[[ Excerpted records, beginning ]]

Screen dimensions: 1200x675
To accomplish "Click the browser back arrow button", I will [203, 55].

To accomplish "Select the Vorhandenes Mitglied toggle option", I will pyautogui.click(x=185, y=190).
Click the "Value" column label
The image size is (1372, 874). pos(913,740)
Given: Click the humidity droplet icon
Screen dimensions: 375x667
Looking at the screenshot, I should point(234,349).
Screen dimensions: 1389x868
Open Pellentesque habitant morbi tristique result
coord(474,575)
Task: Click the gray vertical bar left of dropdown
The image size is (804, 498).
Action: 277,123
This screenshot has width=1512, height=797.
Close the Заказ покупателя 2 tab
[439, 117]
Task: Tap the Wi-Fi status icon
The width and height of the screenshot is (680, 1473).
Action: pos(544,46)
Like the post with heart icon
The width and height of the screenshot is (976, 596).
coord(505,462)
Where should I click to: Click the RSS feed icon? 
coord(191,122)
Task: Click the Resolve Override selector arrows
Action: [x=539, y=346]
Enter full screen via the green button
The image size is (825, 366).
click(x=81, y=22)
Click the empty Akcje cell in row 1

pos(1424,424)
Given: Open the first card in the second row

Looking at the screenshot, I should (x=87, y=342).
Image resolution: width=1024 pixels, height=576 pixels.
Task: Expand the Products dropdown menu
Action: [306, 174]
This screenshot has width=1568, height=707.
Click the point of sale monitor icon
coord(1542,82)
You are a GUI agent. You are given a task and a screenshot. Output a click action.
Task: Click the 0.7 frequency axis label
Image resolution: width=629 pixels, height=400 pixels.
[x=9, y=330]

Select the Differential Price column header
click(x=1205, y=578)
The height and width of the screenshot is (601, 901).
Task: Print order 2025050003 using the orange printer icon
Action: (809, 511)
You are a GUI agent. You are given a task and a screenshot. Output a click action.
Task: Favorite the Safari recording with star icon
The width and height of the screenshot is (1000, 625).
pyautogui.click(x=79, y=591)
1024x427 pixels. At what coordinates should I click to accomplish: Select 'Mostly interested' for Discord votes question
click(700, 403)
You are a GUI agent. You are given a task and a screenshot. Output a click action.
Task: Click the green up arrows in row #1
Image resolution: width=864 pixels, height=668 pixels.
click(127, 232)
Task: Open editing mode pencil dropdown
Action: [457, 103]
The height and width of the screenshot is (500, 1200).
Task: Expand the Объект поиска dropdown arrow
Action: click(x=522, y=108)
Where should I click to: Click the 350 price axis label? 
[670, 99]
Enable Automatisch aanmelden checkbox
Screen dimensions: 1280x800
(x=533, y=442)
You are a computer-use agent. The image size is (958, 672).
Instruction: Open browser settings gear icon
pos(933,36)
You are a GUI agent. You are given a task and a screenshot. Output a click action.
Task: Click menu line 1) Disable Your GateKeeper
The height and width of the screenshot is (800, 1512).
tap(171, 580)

[[ Excerpted records, end ]]

What you need to do
Pull every line containing "green" from the entries above and copy it.

Solution to this exercise
Enter full screen via the green button
Task: Click the green up arrows in row #1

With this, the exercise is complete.